Die Ideen der GSF-Wissenschaftler gehen aber noch deutlich weiter: „Im Prinzip könnte man auf lange Sicht alle natürlichen Materialien, deren genaue Identifizierung oder Herkunftsbestimmung bislang nicht oder nur ansatzweise möglich war, endlich mehr im Detail analysieren“, so Norbert Hertkorn, Analytiker und NMR-Spezialist am Institut für Ökologische Chemie. Derzeit geprüfte Anwendungen liegen zum Beispiel in der Aufklärung unbekannter organischen Verbindungen und gegebenenfalls auch von Biomarkern in Aerosolen der Außen- und Innenluft, in Proben aus der Paläogenetik, der Lebensmittelqualität, der Forensik oder der Restauration alter Gemälde und Skripten.

Gerade im Einsatz für so wertvolles Probenmaterial hebt sich das FTICR-MS noch durch eine weitere exklusive Eigenschaft aus der Masse konventioneller Analysegeräte hervor: Mit seiner extremen Genauigkeit, der außerordentlichen Empfindlichkeit und mit der Arbeitsgruppen-Expertise hinsichtlich der Kopplung zu Kapillartrennverfahren, kann das Gerät selbst aus kleinsten Probenmengen in komplexen Gemischen die volle Bandbreite analytischen Datenmaterials herauszaubern.

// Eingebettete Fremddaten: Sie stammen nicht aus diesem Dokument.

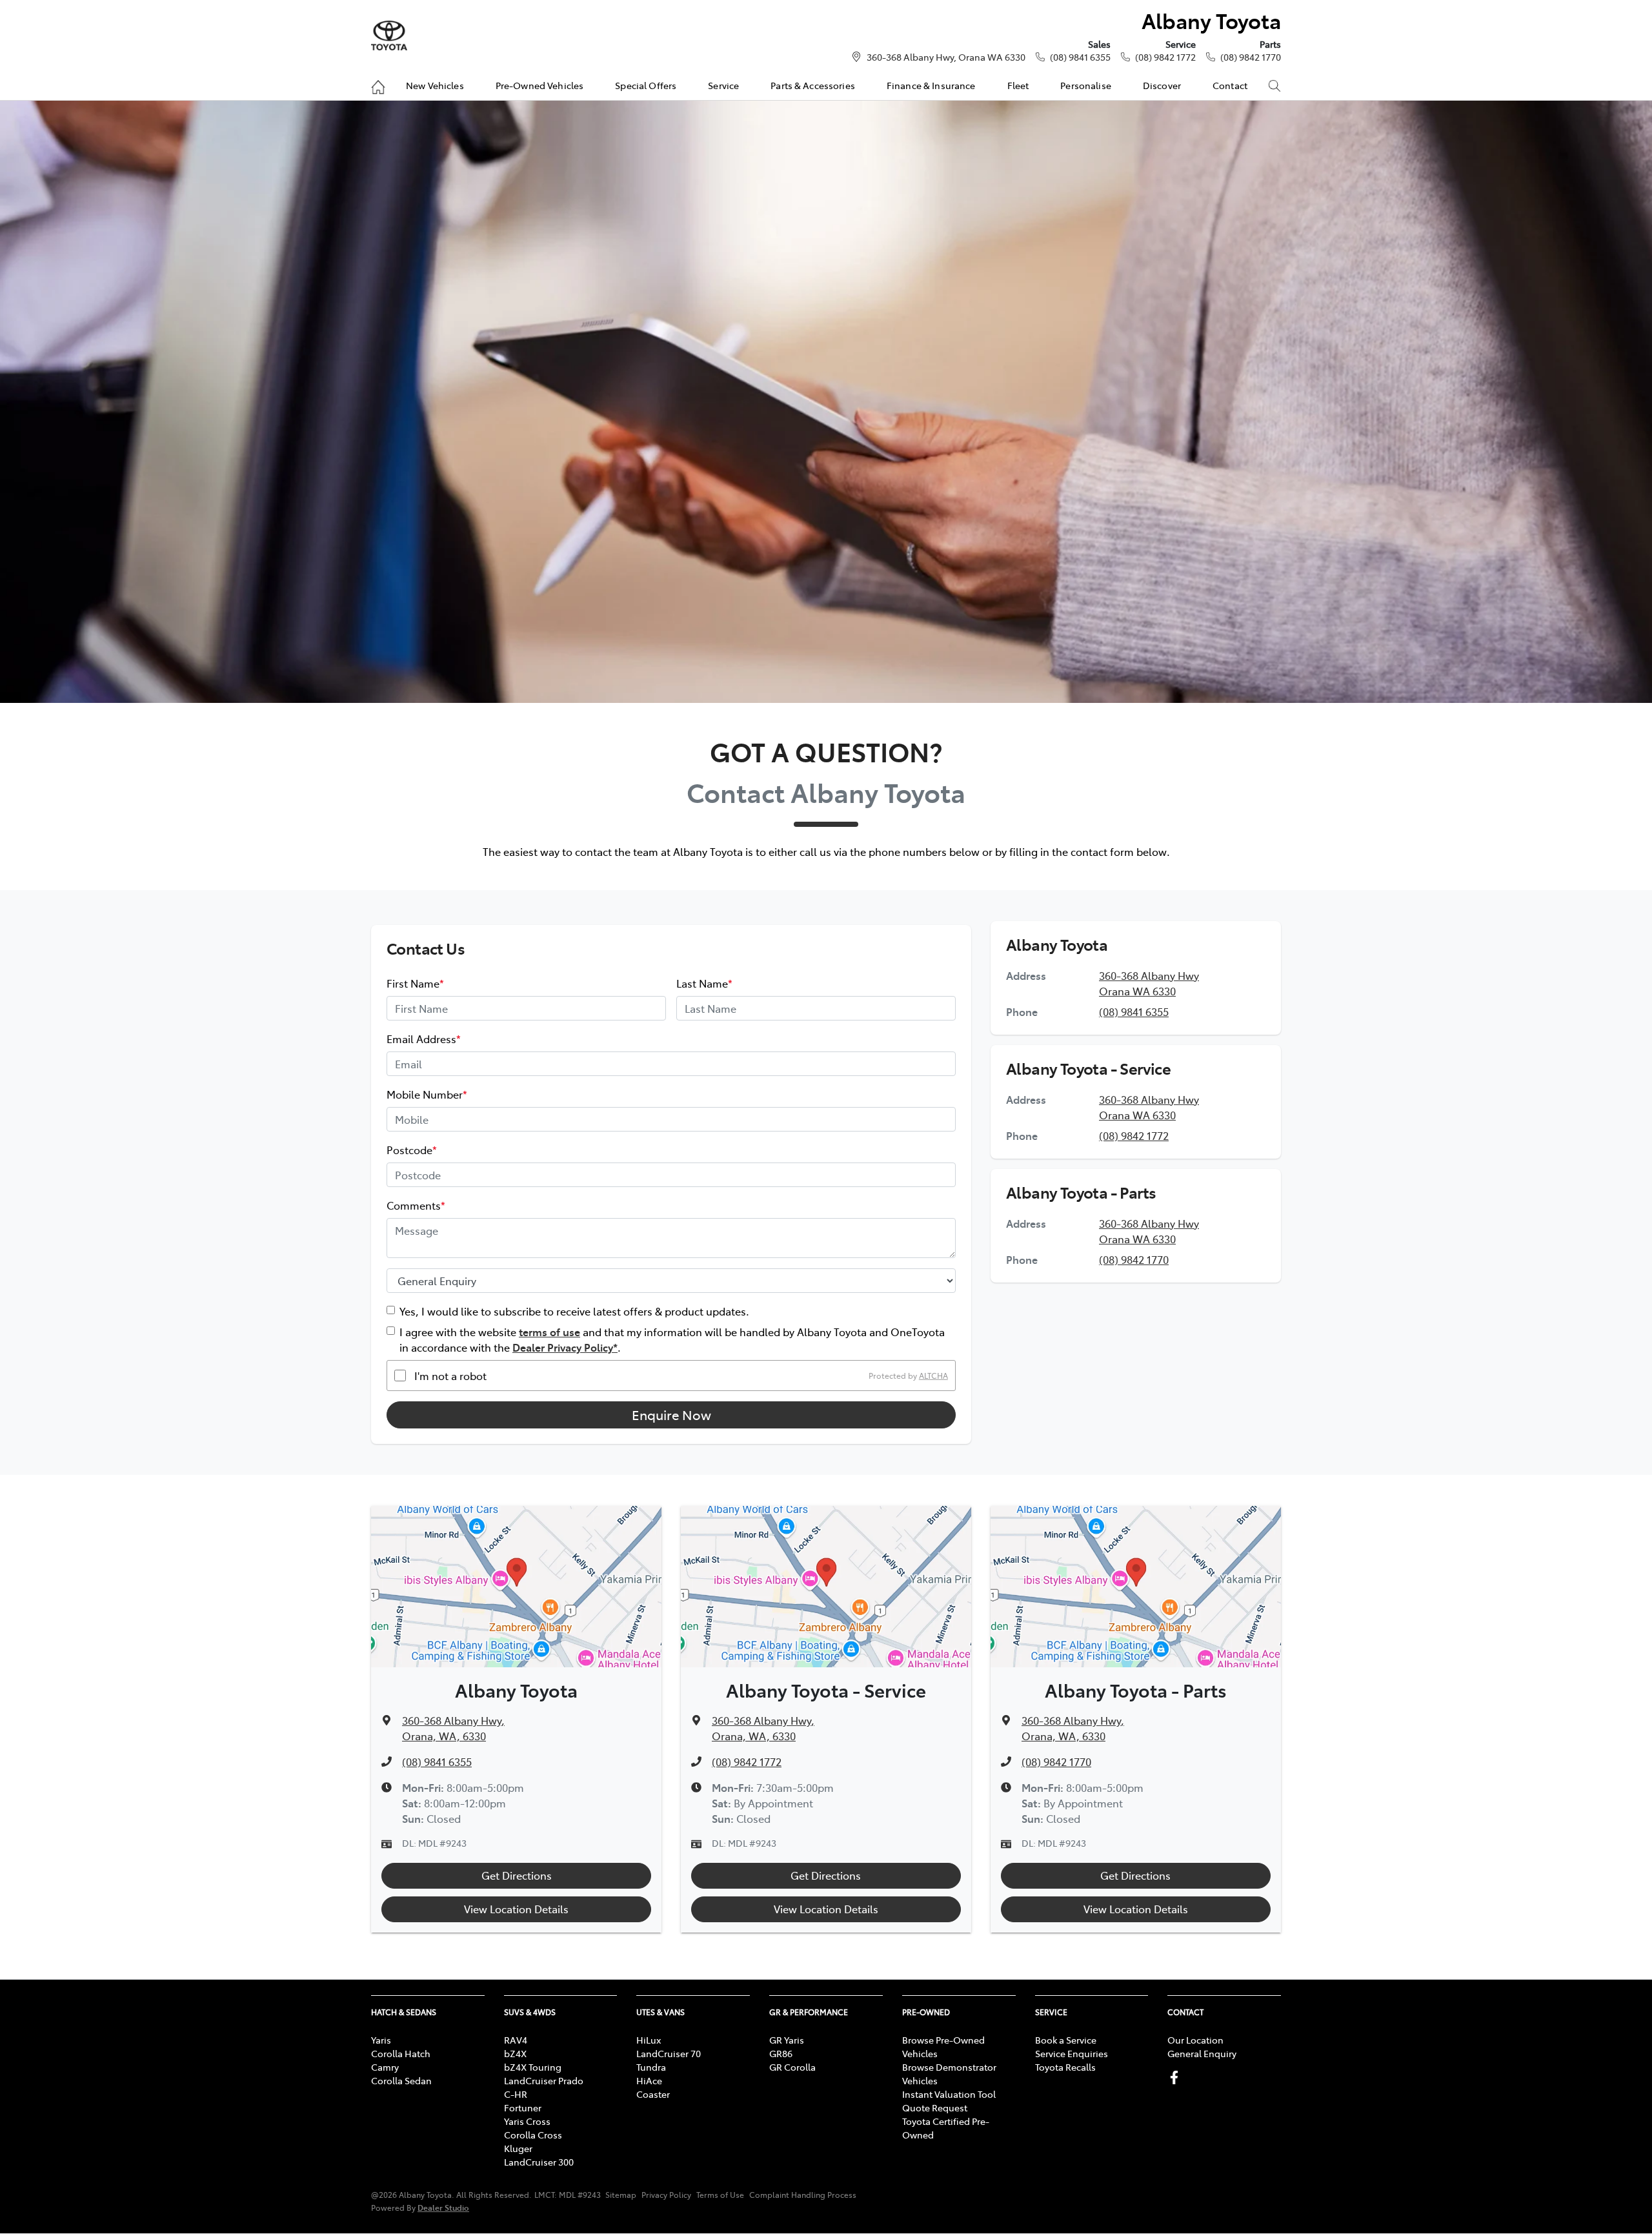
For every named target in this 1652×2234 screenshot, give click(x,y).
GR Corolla (792, 2066)
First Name (415, 983)
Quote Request (934, 2107)
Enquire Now (671, 1414)
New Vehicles (435, 85)
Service (723, 85)
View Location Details (516, 1909)
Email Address (424, 1038)
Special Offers (645, 85)
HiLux (648, 2039)
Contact (1230, 85)
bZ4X (515, 2053)
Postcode (412, 1149)
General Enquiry (1201, 2053)
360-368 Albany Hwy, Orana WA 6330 (946, 56)
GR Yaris (786, 2039)
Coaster (653, 2093)
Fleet (1018, 85)
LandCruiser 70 (668, 2053)
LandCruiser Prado (543, 2080)
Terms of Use (720, 2194)
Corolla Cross (533, 2134)
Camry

Angesichts der herausragenden Möglichkeiten, qualitativ völlig neuartige Forschungsfelder zu erschließen, wollen die Wissenschaftler – im Sinne des Forschungsauftrages der GSF – wirklich angewandte Grundlagenforschung betreiben und gerade da, wo der Analytik noch Standards fehlen, neue Methoden entwickeln. „Das gesamte Potential dieses Großgerätes lässt sich heute in seinem Ausmaß noch gar nicht abschätzen“, so die Wissenschaftler. „Wir haben eine wunderbare Basis für völlig neue Forschungsansätze bekommen und werden diese mit all ihren Möglichkeiten ausschöpfen“.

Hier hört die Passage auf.